Kings in check
Richard II was a dangerously political play when it was first staged. Elizabeth I, fearing a rebellion led by the Earl of Essex, is said to have identified herself with Richard, a monarch under threat from a favourite, coping with troubles in Ireland and elsewhere.
Tim Carroll, master of play (director) of this production, says: "Essex paid for a special performance of the play at the Globe on the assumption that it would rouse people to rebellion, but it was not an unambiguous call to arms. The scene in which Richard gives up the crown was not printed in early editions from 1597, however, until after Elizabeth's death."
The Globe production will explore "original practices" and so be played by an all-male cast in Tudor costume. The main problem for a director of Richard II, says Carroll, is that "there is a tendency to pageant and rhetoric.

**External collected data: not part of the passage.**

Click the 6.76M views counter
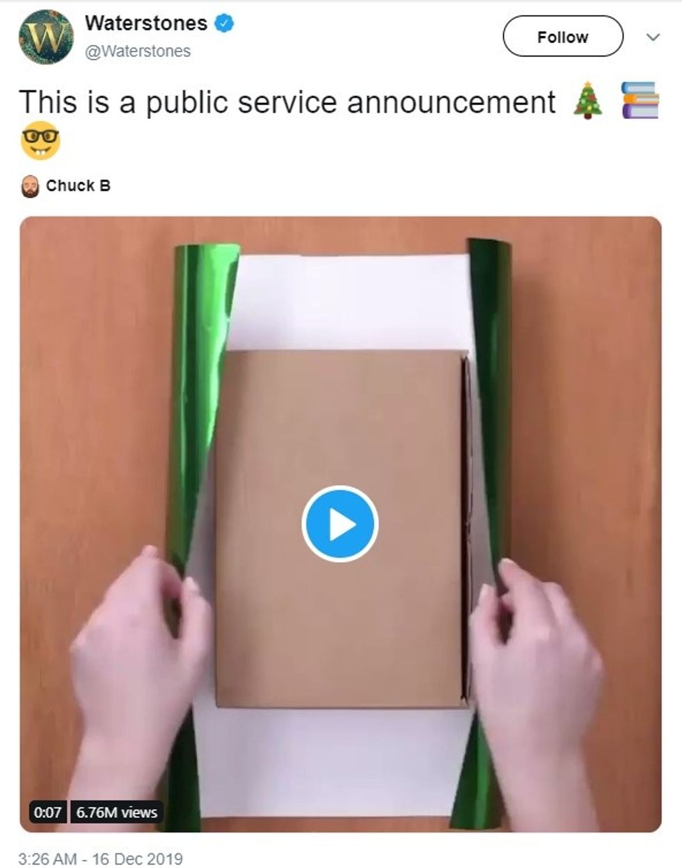 click(x=116, y=812)
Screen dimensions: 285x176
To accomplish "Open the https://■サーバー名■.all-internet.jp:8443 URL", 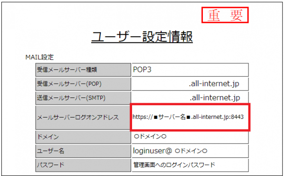I will [188, 117].
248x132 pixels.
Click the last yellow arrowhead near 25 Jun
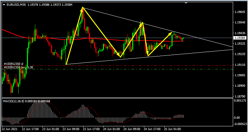point(173,32)
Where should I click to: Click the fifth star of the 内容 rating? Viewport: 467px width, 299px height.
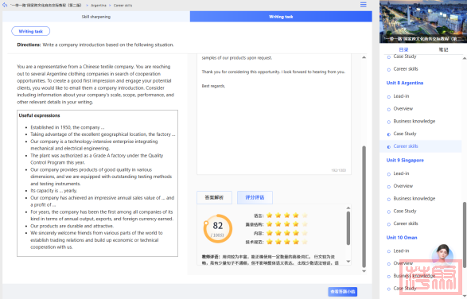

We don't want it to feel like a poem. There is a danger that you can feel you are watching the action from outside. There is a deliberate formality which may have been Shakespeare's attempt to create an ancient feeling, but it's our job to ignore that and to speak the lines as if that is the way we talk."

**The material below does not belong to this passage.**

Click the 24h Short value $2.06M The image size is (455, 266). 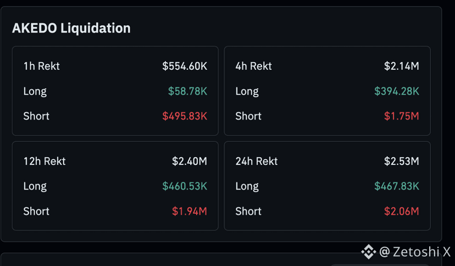tap(402, 211)
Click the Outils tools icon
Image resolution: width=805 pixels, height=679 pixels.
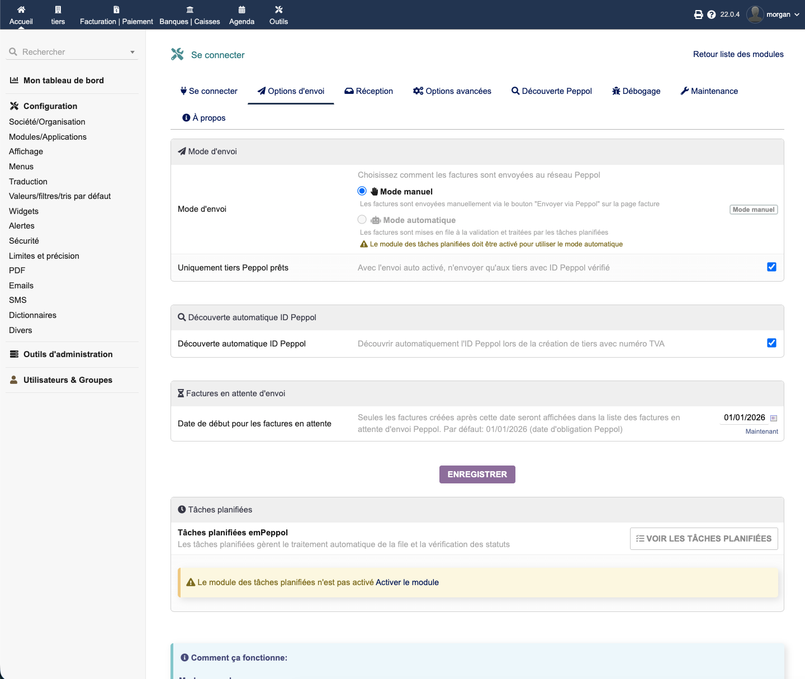tap(278, 10)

The many references to the country as a garden "raise the stakes", says Carroll. "It is a very beautiful island, with natural resources and there is a heightened sense that for it to be torn up by war would be a terrible tragedy."
The dying John of Gaunt's much-anthologised speech (Act II, scene 1) about the nation is remembered as simple praise, "but it is a speech of protest.

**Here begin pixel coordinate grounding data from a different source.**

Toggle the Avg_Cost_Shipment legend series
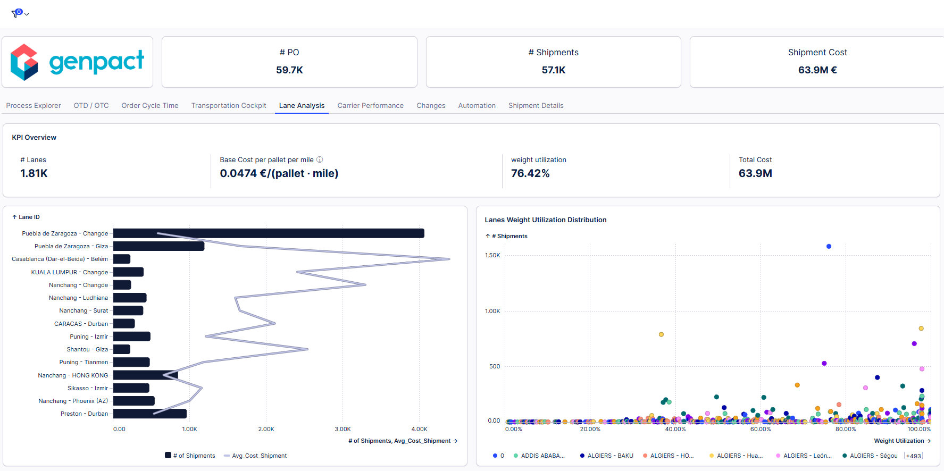This screenshot has width=944, height=471. click(255, 456)
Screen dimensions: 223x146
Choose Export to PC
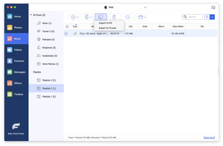point(106,23)
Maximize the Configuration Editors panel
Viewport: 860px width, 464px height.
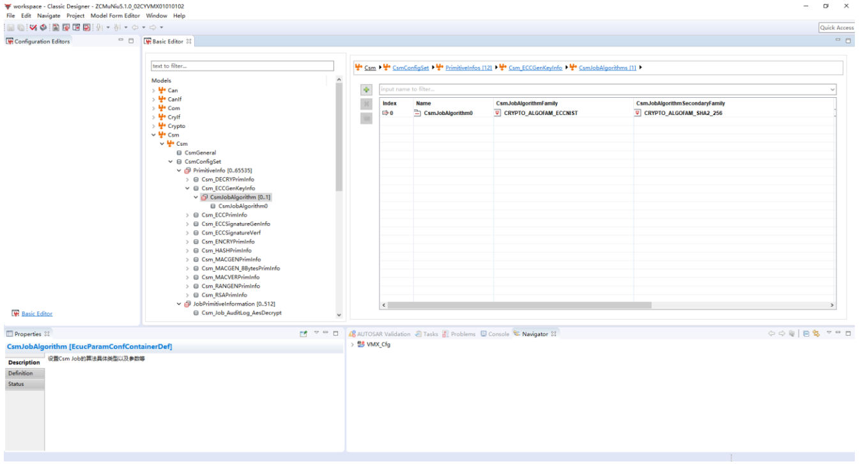click(132, 41)
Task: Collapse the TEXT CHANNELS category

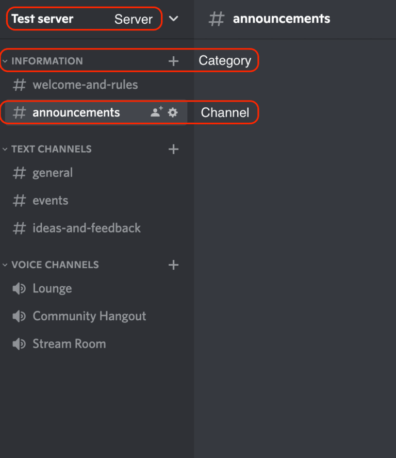Action: click(5, 149)

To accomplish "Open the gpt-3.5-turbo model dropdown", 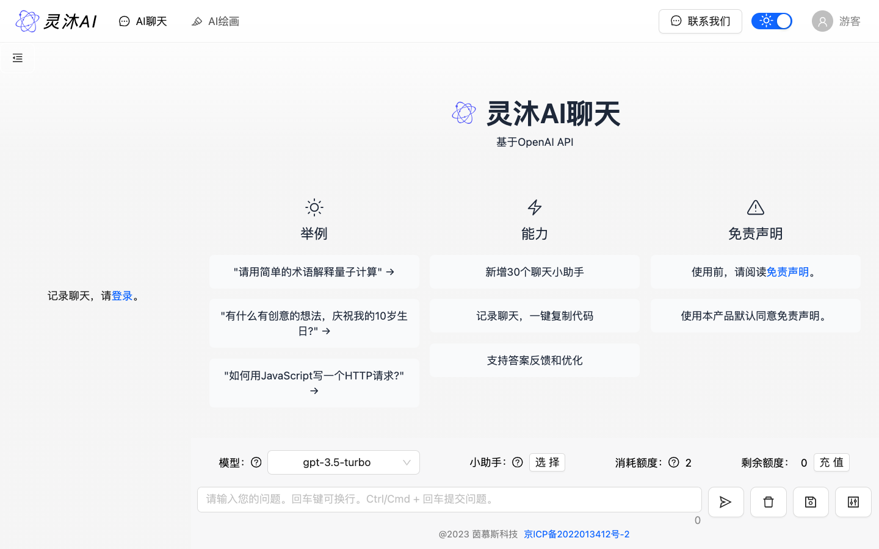I will [x=343, y=462].
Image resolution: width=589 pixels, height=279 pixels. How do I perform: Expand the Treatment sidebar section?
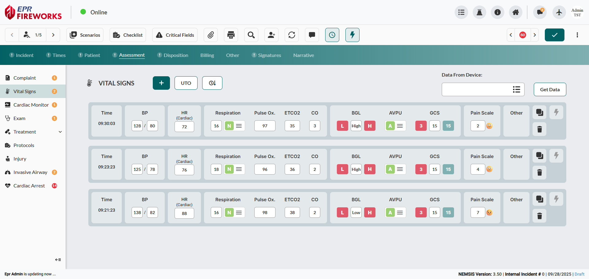[60, 132]
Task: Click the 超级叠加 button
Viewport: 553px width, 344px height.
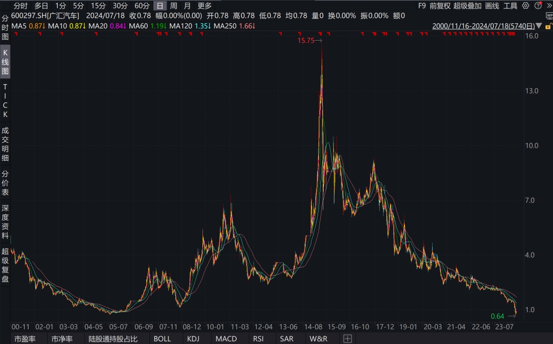Action: point(467,6)
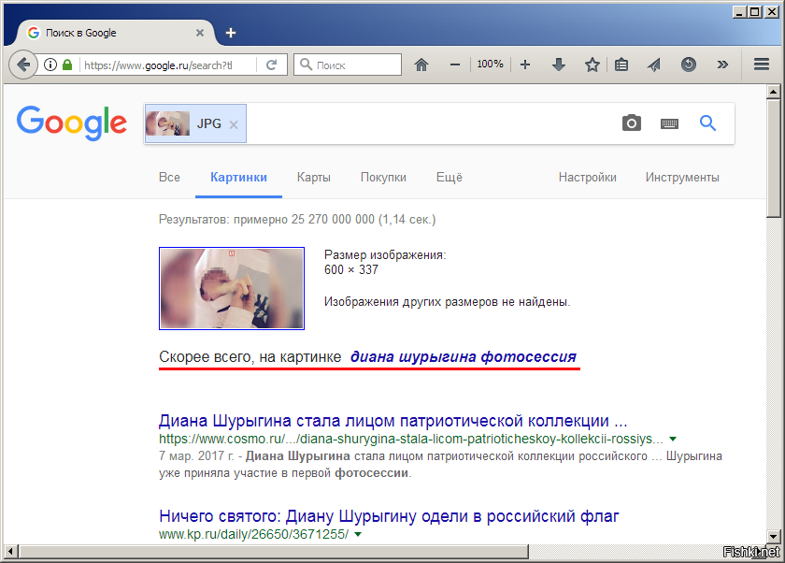Click the browser back arrow button
Image resolution: width=785 pixels, height=563 pixels.
(23, 65)
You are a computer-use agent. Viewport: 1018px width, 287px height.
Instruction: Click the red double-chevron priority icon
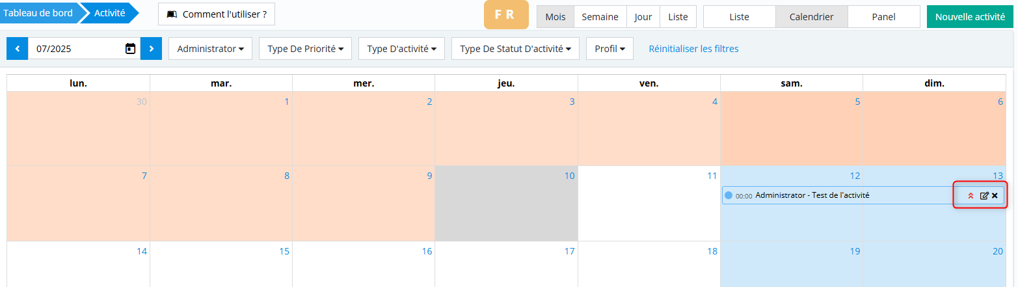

It is a grave misrepresentation to quote it without finishing it. This wonderful land is 'now leased out' under Richard."
Richard and Bolingbroke, his rival, who becomes Henry IV during the play, "are the same age, mirror images of each other. For the most exciting part of the play it is clear that there are two kings or rather two competing versions of a king. Some may have assumed that it was better to follow Bolingbroke but he didn't find ruling any easier than Richard had.
Shakespeare provides moral and political ambiguity: even when Aumerle is proved a traitor, in a more schematic account you might expect Henry to be ruthless, but he isn't."
Carroll sees Richard as having ambitions to introduce a peaceful golden age to England, "but he fears he is not cut out for it". He behaves heroically at his death "and that is historically accurate. It is a reminder that one shouldn't buy into the image of him as fey and effeminate."